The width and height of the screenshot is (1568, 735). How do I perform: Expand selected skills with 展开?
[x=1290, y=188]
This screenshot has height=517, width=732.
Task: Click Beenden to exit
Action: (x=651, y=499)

### Instructions for the task
Copy out each line of the data exactly.

### Solution to this problem
The width and height of the screenshot is (1568, 735). How do I perform: Expand selected skills with 展开?
[x=1290, y=188]
This screenshot has height=517, width=732.
Task: Click Beenden to exit
Action: (x=651, y=499)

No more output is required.